OPTION AGREEMENT
EXHIBIT 10.29
This option agreement (the “Option Agreement”), is made on August 13, 2020 (the “Effective Date”), by TORCHLIGHT ENERGY, INC., a Texas corporation, and TORCHLIGHT XXXXX, LLC, a Texas limited liability company, whose mailing address is 0000 X. Xxxxx Xxxx #0000, Xxxxx, XX 00000 and email address is xxxx@xxxxxxxxxxxxxxxx.xxx (collectively “Torchlight”), XXXXXXXXX XXXXX PARTNERS, LP, a Texas limited partnership whose mailing address is X.X. Xxx 0000, Xxxxxxx, XX 00000 and email address is xxx@xxxxxxxxxxx.xxx (“Xxxxxxxxx”), and XxXxxx Petroleum Corporation, a Texas Corporation, whose mailing address is 000 X. Xxxxx Xxx. Xxx. 000, Xxxxxxx, XX 00000 and email address is xxxxxxxxxx@xxx.xxx (“MPC”) collectively the “Parties”.

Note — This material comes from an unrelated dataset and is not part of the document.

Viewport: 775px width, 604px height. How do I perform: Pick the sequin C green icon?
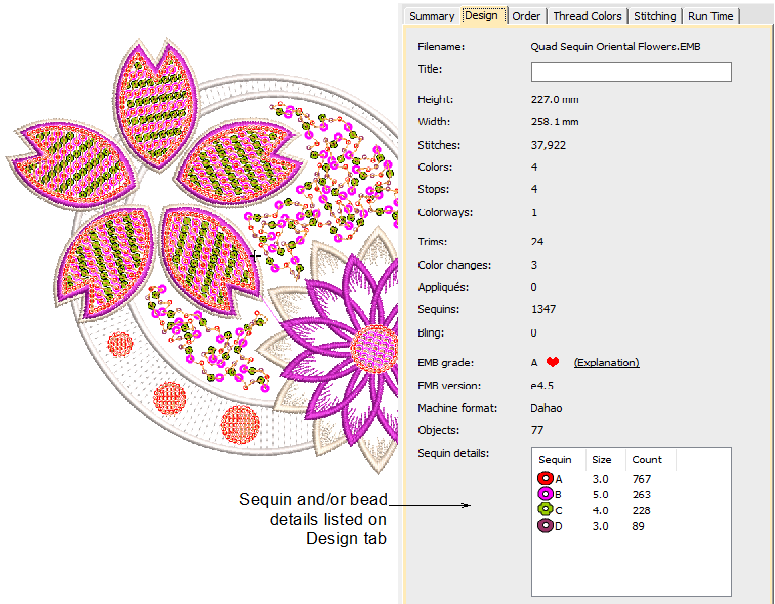[x=546, y=511]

I – Drilling Obligation & Grant of Options
Xxxxxxxxx shall drill and complete, or cause to be drilled and completed, at its sole cost and expense (subject to Sections V and VII), a new lateral well on Torchlight’s Xxxxx Prospect1 (the “Well”) sufficient to satisfy Torchlight’s continuous development obligations on the southern half of the Xxxxx Prospect2 (“Southern Drilling Obligations”). Xxxxxxxxx shall satisfy the Southern Drilling Obligations no later than September 30, 2020. Provided, however, that Xxxxxxxxx shall be entitled to receive, as its sole recourse for the recoupment of Drilling Costs, the revenue from production of the Well attributable to Torchlight’s interest (“Production Revenue”) until such time as it has recovered its reasonable costs and expenses for drilling, completing, and operating the Well (“Drilling Costs”).
In exchange for Xxxxxxxxx satisfying the Southern Drilling Obligations, Torchlight grants to Xxxxxxxxx the exclusive right and option to perform operations, at Xxxxxxxxx’x sole cost and expense, on the Xxxxx Prospect sufficient to satisfy Torchlight’s continuous development obligations on the northern half of the Xxxxx Prospect (“Northern Drilling Obligations”),3 as defined below (the “Drilling Option”). Xxxxxxxxx will also pay to Torchlight $1,000.00 at the time this Option Agreement is executed and delivered as further consideration of the Options (“Option Fee”). In spite of anything to the contrary, if Xxxxxxxxx fails to satisfy the Southern Drilling Obligations by September 30, 2020, then the Options will automatically terminate, and Torchlight may retain the Option Fee as its sole remedy.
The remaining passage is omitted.